By the way, these figures are not surprising since most economists estimated the ARRA to ‘save’ about three million jobs at most. At a cost of $831 billion, this suggests about $300’000 per job. I wonder whether the public support would have been large had Obama sold the program with this price tag.
Greg Mankiw has also been following the so-called recovery ever since the financial crisis. Instead of focusing on unemployment his focus is on the share of the population which is working. This takes into account that some people have simply stopped looking for work. During Bush’s presidency, the employment-population ratio increased slowly from 62 to 63 percent. In the recession of 2008-09, this ratio dropped to 58.5 percent. And ever since then, it has stagnated at this low level. (see figure here)

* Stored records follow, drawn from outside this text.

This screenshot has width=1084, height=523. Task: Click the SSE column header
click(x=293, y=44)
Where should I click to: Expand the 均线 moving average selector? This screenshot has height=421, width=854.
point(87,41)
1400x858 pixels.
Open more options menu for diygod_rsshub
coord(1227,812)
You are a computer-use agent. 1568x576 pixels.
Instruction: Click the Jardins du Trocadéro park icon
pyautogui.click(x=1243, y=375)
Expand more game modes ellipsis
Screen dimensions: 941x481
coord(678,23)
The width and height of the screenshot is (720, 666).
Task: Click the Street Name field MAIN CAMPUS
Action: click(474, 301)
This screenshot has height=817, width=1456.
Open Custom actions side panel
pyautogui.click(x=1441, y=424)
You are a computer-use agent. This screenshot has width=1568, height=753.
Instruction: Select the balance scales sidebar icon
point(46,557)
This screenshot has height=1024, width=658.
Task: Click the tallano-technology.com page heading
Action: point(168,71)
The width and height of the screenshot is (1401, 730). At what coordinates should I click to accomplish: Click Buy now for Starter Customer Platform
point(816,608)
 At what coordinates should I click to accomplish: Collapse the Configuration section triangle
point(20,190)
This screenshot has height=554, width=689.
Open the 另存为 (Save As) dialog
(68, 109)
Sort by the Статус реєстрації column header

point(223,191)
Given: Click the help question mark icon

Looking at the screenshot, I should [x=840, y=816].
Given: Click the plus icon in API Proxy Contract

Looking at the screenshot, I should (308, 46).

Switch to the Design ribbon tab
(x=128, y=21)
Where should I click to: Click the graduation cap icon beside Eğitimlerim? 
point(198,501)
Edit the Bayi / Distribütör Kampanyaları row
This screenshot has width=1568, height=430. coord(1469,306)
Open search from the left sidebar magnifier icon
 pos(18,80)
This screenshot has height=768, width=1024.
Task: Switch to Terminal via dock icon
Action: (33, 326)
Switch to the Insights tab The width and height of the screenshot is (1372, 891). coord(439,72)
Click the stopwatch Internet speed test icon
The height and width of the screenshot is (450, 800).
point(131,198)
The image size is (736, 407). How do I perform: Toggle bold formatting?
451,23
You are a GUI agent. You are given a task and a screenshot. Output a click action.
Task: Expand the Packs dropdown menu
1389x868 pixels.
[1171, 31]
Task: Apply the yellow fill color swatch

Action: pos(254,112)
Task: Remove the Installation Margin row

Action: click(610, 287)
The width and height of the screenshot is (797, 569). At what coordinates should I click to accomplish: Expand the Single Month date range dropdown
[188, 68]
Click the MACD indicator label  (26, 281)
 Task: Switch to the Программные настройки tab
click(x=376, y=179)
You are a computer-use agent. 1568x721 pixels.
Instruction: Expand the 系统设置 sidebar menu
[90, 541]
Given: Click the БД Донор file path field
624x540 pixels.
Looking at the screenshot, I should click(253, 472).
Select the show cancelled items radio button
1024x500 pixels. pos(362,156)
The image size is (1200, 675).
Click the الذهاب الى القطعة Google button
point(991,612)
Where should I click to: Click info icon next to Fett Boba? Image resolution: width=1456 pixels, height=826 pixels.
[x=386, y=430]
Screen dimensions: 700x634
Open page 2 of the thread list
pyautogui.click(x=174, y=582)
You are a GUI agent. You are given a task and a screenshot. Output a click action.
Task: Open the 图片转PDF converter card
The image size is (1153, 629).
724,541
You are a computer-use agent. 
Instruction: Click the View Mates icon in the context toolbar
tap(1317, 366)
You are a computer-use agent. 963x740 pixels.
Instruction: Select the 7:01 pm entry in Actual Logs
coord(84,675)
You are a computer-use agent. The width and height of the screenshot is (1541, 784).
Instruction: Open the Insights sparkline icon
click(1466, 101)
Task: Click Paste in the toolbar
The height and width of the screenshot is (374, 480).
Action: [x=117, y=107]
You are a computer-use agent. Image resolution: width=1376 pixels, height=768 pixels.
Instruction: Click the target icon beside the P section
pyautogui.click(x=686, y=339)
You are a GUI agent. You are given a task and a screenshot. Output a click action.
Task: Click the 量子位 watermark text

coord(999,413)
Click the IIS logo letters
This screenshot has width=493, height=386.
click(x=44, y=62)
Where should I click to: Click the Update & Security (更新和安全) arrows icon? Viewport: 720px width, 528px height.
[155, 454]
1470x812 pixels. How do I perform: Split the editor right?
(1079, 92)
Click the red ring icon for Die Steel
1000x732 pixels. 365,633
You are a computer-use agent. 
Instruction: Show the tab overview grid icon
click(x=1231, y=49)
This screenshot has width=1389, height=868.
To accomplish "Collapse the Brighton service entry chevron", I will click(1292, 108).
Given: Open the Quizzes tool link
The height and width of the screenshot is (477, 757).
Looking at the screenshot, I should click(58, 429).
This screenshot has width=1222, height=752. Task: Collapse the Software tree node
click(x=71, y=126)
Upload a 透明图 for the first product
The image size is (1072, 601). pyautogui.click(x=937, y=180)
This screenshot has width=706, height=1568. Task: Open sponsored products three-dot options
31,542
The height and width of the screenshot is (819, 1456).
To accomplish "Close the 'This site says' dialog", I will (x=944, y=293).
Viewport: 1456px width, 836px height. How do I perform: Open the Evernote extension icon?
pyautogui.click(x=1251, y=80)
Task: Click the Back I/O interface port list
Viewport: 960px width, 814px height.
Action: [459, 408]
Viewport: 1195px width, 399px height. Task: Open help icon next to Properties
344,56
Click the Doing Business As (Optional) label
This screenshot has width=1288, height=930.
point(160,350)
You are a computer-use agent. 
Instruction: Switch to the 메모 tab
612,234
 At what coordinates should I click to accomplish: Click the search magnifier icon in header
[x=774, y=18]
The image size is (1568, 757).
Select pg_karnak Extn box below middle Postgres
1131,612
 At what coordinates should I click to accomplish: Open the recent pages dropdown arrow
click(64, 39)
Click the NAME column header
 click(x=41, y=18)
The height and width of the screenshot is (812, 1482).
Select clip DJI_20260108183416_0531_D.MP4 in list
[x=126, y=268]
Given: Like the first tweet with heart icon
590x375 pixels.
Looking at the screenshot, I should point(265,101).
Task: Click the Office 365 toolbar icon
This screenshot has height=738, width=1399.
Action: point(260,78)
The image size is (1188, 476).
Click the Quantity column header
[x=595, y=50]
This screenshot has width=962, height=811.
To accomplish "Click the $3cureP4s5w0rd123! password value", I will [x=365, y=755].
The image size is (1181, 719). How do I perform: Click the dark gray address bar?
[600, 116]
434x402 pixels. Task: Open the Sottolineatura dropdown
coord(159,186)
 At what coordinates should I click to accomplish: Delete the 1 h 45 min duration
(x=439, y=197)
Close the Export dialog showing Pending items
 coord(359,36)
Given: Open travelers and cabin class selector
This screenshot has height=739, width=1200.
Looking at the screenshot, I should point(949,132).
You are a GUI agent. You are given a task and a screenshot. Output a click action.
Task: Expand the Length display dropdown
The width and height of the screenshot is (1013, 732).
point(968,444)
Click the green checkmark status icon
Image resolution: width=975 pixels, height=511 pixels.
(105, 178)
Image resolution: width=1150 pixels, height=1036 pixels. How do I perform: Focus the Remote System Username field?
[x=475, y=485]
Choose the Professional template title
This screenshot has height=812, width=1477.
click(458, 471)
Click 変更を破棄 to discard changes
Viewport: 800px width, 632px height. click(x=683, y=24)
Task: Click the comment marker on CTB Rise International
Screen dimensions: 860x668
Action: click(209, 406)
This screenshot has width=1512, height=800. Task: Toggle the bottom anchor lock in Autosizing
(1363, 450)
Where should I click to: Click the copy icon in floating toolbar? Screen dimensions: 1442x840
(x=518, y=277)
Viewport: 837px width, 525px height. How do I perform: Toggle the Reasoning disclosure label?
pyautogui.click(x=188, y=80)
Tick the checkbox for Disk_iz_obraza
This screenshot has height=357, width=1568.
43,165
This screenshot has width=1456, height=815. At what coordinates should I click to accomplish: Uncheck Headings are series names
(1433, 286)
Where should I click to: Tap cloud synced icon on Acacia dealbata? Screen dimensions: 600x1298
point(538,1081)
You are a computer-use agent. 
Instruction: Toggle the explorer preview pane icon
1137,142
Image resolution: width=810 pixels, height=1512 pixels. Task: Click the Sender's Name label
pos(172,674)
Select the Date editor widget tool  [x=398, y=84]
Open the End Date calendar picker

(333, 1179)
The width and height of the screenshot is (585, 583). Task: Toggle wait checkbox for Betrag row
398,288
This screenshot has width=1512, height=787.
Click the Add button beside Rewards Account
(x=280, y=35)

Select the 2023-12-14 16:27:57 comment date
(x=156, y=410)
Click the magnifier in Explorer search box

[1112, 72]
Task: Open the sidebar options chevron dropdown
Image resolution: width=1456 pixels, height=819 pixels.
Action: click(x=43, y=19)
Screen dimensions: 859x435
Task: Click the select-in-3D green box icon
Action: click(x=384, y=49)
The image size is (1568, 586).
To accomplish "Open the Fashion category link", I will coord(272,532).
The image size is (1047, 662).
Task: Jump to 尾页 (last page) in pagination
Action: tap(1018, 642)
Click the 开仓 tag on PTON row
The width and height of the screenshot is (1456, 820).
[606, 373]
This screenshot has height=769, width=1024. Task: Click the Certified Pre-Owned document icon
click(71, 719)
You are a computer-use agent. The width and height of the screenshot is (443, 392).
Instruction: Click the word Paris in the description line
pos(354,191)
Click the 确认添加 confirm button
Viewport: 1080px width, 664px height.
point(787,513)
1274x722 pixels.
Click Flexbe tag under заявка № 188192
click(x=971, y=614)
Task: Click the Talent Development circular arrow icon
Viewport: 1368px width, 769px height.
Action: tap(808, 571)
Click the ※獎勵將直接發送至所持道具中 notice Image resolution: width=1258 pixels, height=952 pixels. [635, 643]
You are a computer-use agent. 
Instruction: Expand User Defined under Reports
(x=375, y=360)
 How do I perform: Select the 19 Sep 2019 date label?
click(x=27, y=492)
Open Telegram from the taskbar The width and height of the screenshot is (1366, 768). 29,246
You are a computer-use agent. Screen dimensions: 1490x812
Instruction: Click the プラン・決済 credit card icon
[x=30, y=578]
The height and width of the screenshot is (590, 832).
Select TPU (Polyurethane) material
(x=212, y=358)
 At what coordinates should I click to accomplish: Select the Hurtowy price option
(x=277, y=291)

Finally, it is also worthwhile to reconsider Econ Stories’ 2011 video featuring Keynes and Hayek:
Spending is not free, that is the heart of the matter. Too much is wasted as cronies get fatter. The economy is not a car, there is no engine to start. No expert can fix it, there is no ‘it’ at all.
The question, I ponder, is who plans for who. Do I plan for myself or do I leave it to you? I want plans by the many, not by the few.